By this time huge amounts of music have been lost. Even more important, the music that’s retained lacks its usual power. The catalogue aria misses Mozart’s zest, as if the laptop is enough to establish its significance, and the same can be said for many other items. It’s as if the whole team has become so intoxicated by the novel visuals that the need to engage the audience’s emotions with the music has been forgotten.


This isn’t to say that the soloists don’t have their strengths. But Christopher Maltman as Giovanni/Juan lacks charisma, and is instead simply routinely moody.
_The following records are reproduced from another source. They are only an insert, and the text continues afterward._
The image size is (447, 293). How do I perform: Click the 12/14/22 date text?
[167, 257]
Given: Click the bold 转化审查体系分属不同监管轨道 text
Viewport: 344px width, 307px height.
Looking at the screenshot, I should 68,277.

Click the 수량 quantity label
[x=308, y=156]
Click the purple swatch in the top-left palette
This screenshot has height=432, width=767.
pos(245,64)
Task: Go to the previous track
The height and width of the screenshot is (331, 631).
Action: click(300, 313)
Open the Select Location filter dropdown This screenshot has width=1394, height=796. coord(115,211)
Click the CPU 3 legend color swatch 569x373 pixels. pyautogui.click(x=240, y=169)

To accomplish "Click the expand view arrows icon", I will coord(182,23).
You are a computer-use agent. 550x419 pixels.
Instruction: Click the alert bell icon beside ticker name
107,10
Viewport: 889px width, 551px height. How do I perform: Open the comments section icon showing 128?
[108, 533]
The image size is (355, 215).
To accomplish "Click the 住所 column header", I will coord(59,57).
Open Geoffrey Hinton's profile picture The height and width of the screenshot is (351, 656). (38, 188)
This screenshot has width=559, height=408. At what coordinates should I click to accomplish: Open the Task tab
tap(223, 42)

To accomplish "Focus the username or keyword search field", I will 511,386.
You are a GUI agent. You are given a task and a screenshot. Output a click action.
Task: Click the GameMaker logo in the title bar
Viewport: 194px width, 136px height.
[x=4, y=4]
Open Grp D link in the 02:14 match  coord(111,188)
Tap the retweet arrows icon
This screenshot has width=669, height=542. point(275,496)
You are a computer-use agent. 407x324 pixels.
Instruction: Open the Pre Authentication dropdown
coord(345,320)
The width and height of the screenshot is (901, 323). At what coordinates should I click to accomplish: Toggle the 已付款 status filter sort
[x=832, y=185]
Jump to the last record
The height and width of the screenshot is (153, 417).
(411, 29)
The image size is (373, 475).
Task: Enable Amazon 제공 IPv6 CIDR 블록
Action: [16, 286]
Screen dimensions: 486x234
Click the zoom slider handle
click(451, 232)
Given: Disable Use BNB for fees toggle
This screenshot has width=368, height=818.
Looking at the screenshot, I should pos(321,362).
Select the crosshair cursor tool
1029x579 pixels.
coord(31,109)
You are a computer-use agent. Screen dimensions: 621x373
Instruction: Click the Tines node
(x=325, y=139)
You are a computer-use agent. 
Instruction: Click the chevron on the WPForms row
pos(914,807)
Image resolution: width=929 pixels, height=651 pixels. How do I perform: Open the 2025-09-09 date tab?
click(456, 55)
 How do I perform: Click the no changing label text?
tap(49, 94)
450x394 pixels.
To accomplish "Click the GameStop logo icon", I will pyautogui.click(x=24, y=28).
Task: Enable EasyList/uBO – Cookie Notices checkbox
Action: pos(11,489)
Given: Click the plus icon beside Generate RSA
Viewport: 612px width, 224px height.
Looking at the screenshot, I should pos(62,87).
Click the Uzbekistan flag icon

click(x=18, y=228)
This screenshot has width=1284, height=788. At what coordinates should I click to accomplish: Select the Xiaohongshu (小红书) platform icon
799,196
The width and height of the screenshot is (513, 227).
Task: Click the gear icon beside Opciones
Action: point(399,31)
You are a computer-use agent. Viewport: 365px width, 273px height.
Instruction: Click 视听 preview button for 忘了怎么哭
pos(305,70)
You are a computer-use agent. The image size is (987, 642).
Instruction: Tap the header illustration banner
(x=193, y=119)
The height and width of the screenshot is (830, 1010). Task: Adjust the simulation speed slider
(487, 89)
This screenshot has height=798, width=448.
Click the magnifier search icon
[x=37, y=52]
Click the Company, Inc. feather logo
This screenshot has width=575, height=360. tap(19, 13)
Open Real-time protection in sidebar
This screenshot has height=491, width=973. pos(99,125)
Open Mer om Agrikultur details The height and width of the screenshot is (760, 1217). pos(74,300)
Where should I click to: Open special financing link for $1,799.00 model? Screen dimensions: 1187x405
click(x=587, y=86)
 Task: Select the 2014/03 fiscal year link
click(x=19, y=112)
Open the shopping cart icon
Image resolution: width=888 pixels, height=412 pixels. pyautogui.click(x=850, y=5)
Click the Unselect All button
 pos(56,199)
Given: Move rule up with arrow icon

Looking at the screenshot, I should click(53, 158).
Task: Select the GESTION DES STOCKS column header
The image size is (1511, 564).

Mozart put enormous energy and liveliness into this opera, but Kasper Holten has chosen to ignore this and replace it by gimmicks, gadgets and a not always very convincing contemporary glamour.

Holten was the director of Wagner’s Ring operas in Copenhagen [reviewed May 2, 2010]. That was a cycle which was outstanding musically and vocally, and just avoided being torpedoed by the eccentricities Holten frequently saw fit to introduce. This time, however, he appears to have allowed himself free rein, with nothing in the way of musical excellence to redress the balance.

The essential point is that Mozart’s music for Don Giovanni is sublime, but sublimity is something this film never even approaches. The result is a production that has very little to recommend it. Holten says he thinks Mozart would have enjoyed it. But Mozart, though doubtless fun-loving on occasion, was one of the greatest musical geniuses ever to have lived, and he put his all into this opera. This Holten version is a sad, trivial travesty, and I’m absolutely certain Mozart would have detested it.

Holten has recently been appointed director of opera at London’s Covent Garden. Opera-lovers in the city must be lying awake at night dreading what other facile and narcissistic productions are now in store.